Japan - more unequal

christian a. gregory chrisgregory11 at email.msn.com
Fri Jan 7 14:33:06 PST 2000



> yes, and i should have mentioned as well the internal labour camp of
> 'ethnic koreans' in japan. (thinking here of Hick's _Japan's Hidden
> Apartheid_.)

Thanks. I haven't seen this but I'll definitely check it out.


>
> it seemed to me that any suggestion of japanese socialism -- or even of
> egalitarianism in japan -- has to be premised on an ignorance and/or
denial
> of the place of korea and korean migrant workers within the japanese
> economy. moreover, it is much easier to arrive at a sense of an
> egalitarian society, when those who are counted as citizens do not tend to
> occupy the lowest rungs of the labour market, whether they're in japan or
> offshore.
>

Sure.

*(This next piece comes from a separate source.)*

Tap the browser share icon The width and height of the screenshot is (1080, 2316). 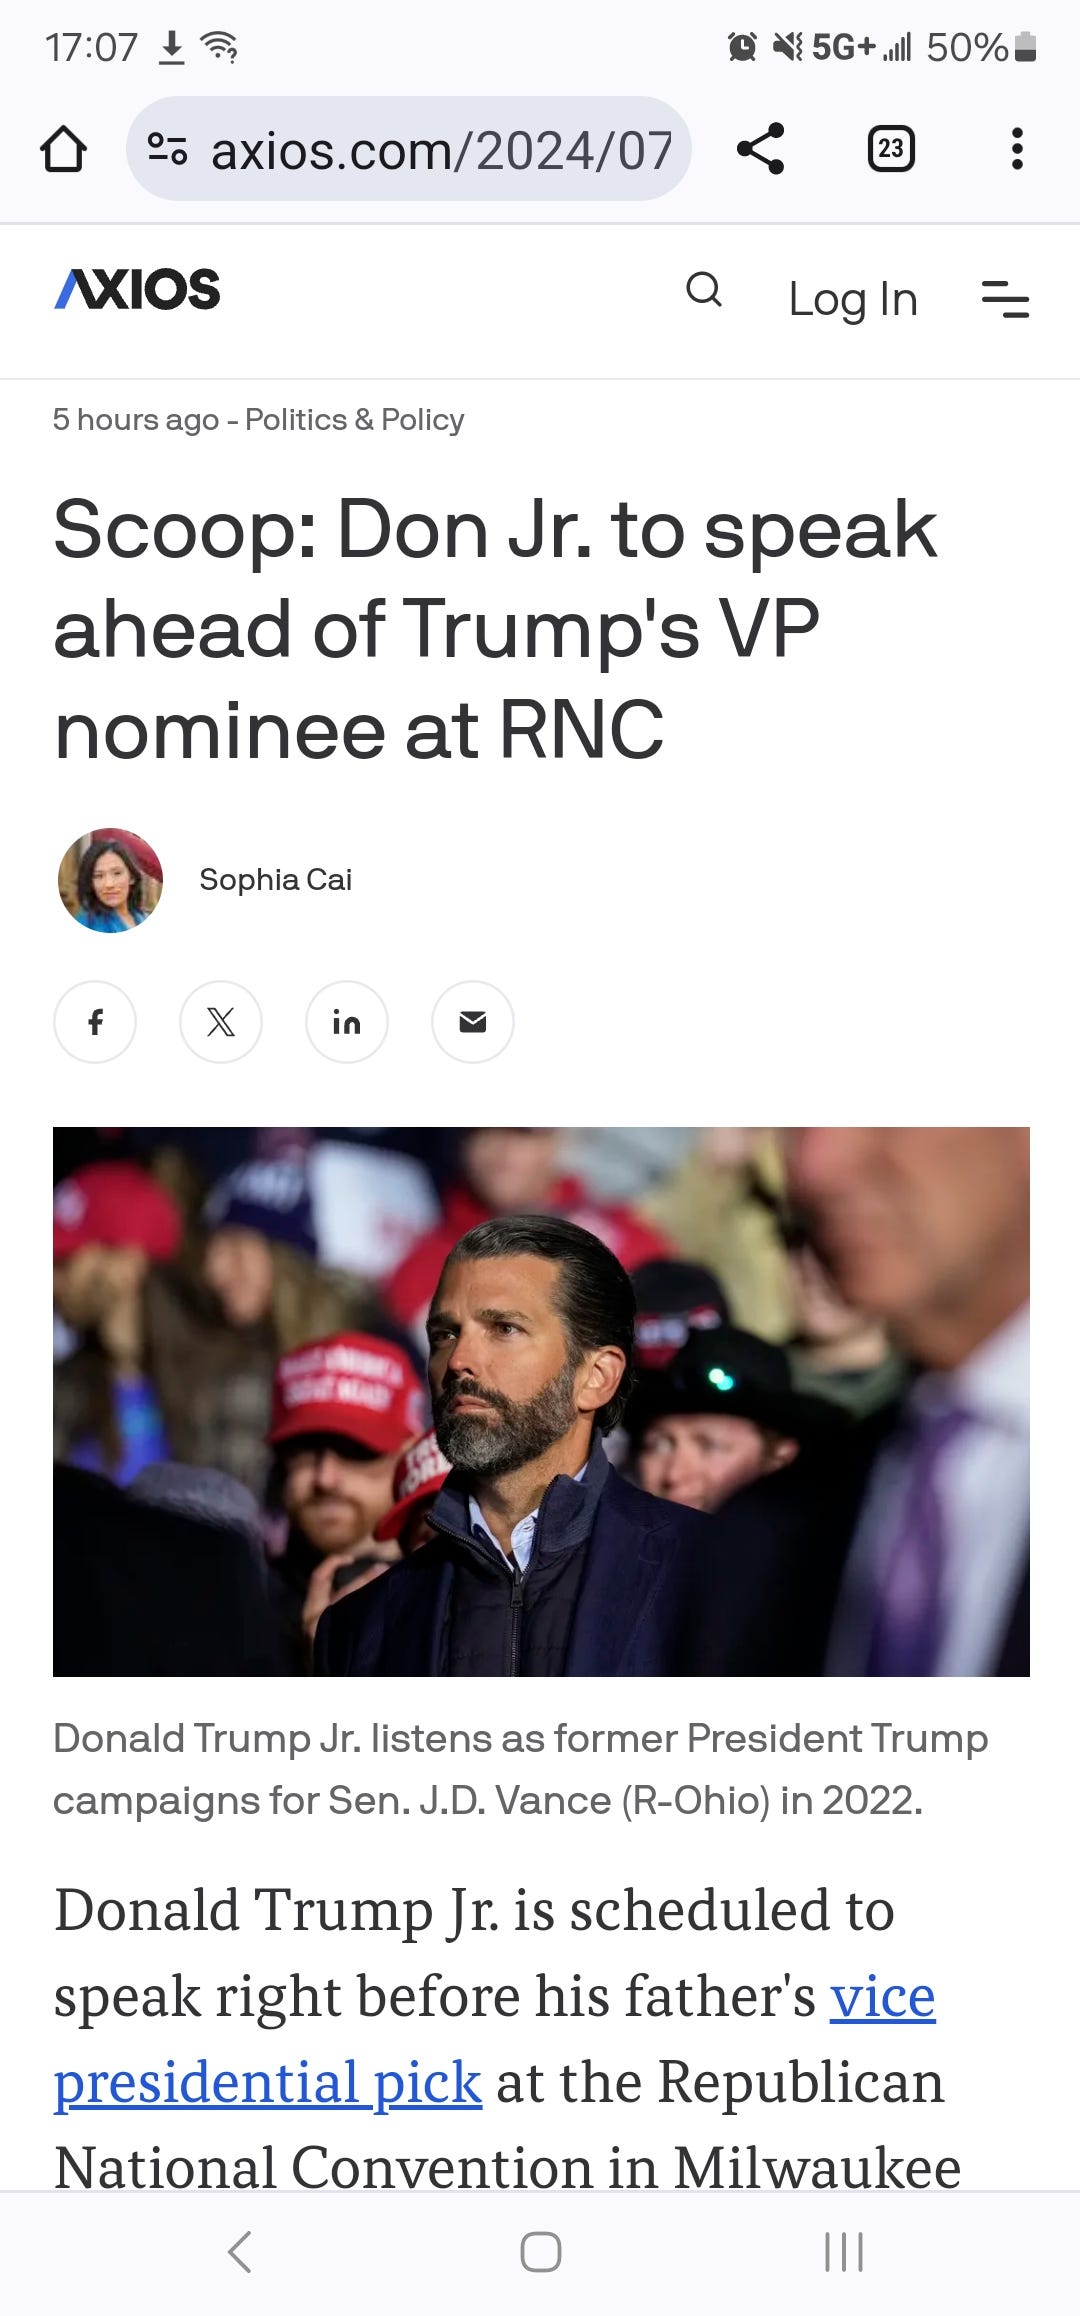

FT and the World Bank are talking about a developmental model that now stands in for socialism in the neo-liberal imaginary. Like postwar Keynesianism, which surely didn't end the marginalization of black workers (especially in the South), the Japanese "developmental state" or "governed market" at least has the virtue of *imagining* that it is in prinicple responsible everyone. I don't doubt that it makes its way on the backs of uncounted (and countless) ethnic Koreans, who round out Japanese networks of downstream labor markets. But I also can't stand FT's triumphalism.


> that's not to minimise the importance of the US occupation of japan and s
> korea; but it is to indicate the hidden reasons for what the article in
> question refers to as japan's 'egalitarianism' and 'socialism'.